▶ _YOUR ASSIGNMENT_
Please set down the records exactly, keeping every line.

·····

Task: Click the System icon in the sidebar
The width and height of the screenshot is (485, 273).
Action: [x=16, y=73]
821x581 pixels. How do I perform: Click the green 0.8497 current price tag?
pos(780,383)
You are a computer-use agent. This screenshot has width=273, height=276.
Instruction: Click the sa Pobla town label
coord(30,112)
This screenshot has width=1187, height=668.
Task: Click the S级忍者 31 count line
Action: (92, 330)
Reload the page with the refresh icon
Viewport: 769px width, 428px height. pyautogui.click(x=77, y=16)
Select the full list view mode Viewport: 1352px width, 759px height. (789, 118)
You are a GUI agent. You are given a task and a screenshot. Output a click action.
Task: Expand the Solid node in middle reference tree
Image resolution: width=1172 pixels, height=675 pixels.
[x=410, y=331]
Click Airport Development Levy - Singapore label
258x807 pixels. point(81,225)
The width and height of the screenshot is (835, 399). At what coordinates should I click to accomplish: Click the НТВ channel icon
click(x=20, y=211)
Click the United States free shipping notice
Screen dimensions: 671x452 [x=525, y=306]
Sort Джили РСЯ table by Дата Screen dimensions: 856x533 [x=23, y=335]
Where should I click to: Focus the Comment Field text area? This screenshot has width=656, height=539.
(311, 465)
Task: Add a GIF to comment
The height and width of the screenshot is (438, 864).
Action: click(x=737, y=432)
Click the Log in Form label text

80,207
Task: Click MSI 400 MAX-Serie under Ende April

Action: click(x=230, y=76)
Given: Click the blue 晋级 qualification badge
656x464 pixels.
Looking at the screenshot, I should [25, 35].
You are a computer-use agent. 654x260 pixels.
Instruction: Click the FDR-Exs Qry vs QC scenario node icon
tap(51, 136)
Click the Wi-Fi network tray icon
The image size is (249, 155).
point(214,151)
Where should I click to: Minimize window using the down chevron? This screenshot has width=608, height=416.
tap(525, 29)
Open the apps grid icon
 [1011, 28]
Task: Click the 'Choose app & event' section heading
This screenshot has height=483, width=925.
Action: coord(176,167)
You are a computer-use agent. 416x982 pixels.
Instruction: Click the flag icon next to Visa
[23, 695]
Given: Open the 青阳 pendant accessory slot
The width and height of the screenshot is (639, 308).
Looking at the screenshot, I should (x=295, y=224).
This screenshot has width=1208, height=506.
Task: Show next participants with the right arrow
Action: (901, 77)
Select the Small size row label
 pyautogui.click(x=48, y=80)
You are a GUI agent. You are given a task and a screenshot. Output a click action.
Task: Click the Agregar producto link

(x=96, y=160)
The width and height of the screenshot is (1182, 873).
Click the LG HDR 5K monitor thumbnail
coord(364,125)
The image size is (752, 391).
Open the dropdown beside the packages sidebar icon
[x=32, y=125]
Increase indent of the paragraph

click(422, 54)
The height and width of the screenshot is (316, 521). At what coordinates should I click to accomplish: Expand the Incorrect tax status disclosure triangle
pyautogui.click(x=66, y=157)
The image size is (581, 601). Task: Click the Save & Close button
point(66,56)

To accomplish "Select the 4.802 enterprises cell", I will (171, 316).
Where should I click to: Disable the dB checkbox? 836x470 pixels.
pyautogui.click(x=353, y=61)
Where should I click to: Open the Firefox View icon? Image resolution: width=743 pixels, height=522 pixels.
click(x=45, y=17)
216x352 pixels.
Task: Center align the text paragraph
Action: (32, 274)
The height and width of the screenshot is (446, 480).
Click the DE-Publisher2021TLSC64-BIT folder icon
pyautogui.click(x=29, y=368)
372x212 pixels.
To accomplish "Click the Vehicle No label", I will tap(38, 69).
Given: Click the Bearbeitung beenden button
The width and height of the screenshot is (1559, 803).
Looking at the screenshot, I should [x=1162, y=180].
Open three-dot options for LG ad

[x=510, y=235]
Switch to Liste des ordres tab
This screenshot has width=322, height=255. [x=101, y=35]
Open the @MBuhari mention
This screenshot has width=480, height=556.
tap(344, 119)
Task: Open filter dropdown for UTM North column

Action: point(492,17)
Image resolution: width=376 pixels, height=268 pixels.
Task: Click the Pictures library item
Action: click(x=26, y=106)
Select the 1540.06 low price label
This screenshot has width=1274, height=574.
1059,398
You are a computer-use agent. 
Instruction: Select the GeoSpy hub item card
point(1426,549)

·····

▶ _ANSWER TO THE EXERCISE_
Task: Click the System icon in the sidebar
The width and height of the screenshot is (485, 273).
Action: [x=16, y=73]
821x581 pixels. How do I perform: Click the green 0.8497 current price tag?
pos(780,383)
You are a computer-use agent. This screenshot has width=273, height=276.
Instruction: Click the sa Pobla town label
coord(30,112)
This screenshot has width=1187, height=668.
Task: Click the S级忍者 31 count line
Action: (92, 330)
Reload the page with the refresh icon
Viewport: 769px width, 428px height. pyautogui.click(x=77, y=16)
Select the full list view mode Viewport: 1352px width, 759px height. (789, 118)
You are a GUI agent. You are given a task and a screenshot. Output a click action.
Task: Expand the Solid node in middle reference tree
Image resolution: width=1172 pixels, height=675 pixels.
[x=410, y=331]
Click Airport Development Levy - Singapore label
258x807 pixels. point(81,225)
The width and height of the screenshot is (835, 399). At what coordinates should I click to accomplish: Click the НТВ channel icon
click(x=20, y=211)
Click the United States free shipping notice
Screen dimensions: 671x452 [x=525, y=306]
Sort Джили РСЯ table by Дата Screen dimensions: 856x533 [x=23, y=335]
Where should I click to: Focus the Comment Field text area? This screenshot has width=656, height=539.
(311, 465)
Task: Add a GIF to comment
The height and width of the screenshot is (438, 864).
Action: click(x=737, y=432)
Click the Log in Form label text

80,207
Task: Click MSI 400 MAX-Serie under Ende April

Action: click(x=230, y=76)
Given: Click the blue 晋级 qualification badge
656x464 pixels.
Looking at the screenshot, I should [25, 35].
You are a computer-use agent. 654x260 pixels.
Instruction: Click the FDR-Exs Qry vs QC scenario node icon
tap(51, 136)
Click the Wi-Fi network tray icon
The image size is (249, 155).
point(214,151)
Where should I click to: Minimize window using the down chevron? This screenshot has width=608, height=416.
tap(525, 29)
Open the apps grid icon
 [1011, 28]
Task: Click the 'Choose app & event' section heading
This screenshot has height=483, width=925.
Action: coord(176,167)
You are a computer-use agent. 416x982 pixels.
Instruction: Click the flag icon next to Visa
[23, 695]
Given: Open the 青阳 pendant accessory slot
The width and height of the screenshot is (639, 308).
Looking at the screenshot, I should (x=295, y=224).
This screenshot has width=1208, height=506.
Task: Show next participants with the right arrow
Action: (901, 77)
Select the Small size row label
 pyautogui.click(x=48, y=80)
You are a GUI agent. You are given a task and a screenshot. Output a click action.
Task: Click the Agregar producto link

(x=96, y=160)
The width and height of the screenshot is (1182, 873).
Click the LG HDR 5K monitor thumbnail
coord(364,125)
The image size is (752, 391).
Open the dropdown beside the packages sidebar icon
[x=32, y=125]
Increase indent of the paragraph

click(422, 54)
The height and width of the screenshot is (316, 521). At what coordinates should I click to accomplish: Expand the Incorrect tax status disclosure triangle
pyautogui.click(x=66, y=157)
The image size is (581, 601). Task: Click the Save & Close button
point(66,56)

To accomplish "Select the 4.802 enterprises cell", I will (171, 316).
Where should I click to: Disable the dB checkbox? 836x470 pixels.
pyautogui.click(x=353, y=61)
Where should I click to: Open the Firefox View icon? Image resolution: width=743 pixels, height=522 pixels.
click(x=45, y=17)
216x352 pixels.
Task: Center align the text paragraph
Action: (32, 274)
The height and width of the screenshot is (446, 480).
Click the DE-Publisher2021TLSC64-BIT folder icon
pyautogui.click(x=29, y=368)
372x212 pixels.
To accomplish "Click the Vehicle No label", I will tap(38, 69).
Given: Click the Bearbeitung beenden button
The width and height of the screenshot is (1559, 803).
Looking at the screenshot, I should [x=1162, y=180].
Open three-dot options for LG ad

[x=510, y=235]
Switch to Liste des ordres tab
This screenshot has width=322, height=255. [x=101, y=35]
Open the @MBuhari mention
This screenshot has width=480, height=556.
tap(344, 119)
Task: Open filter dropdown for UTM North column

Action: point(492,17)
Image resolution: width=376 pixels, height=268 pixels.
Task: Click the Pictures library item
Action: click(x=26, y=106)
Select the 1540.06 low price label
This screenshot has width=1274, height=574.
1059,398
You are a computer-use agent. 
Instruction: Select the GeoSpy hub item card
point(1426,549)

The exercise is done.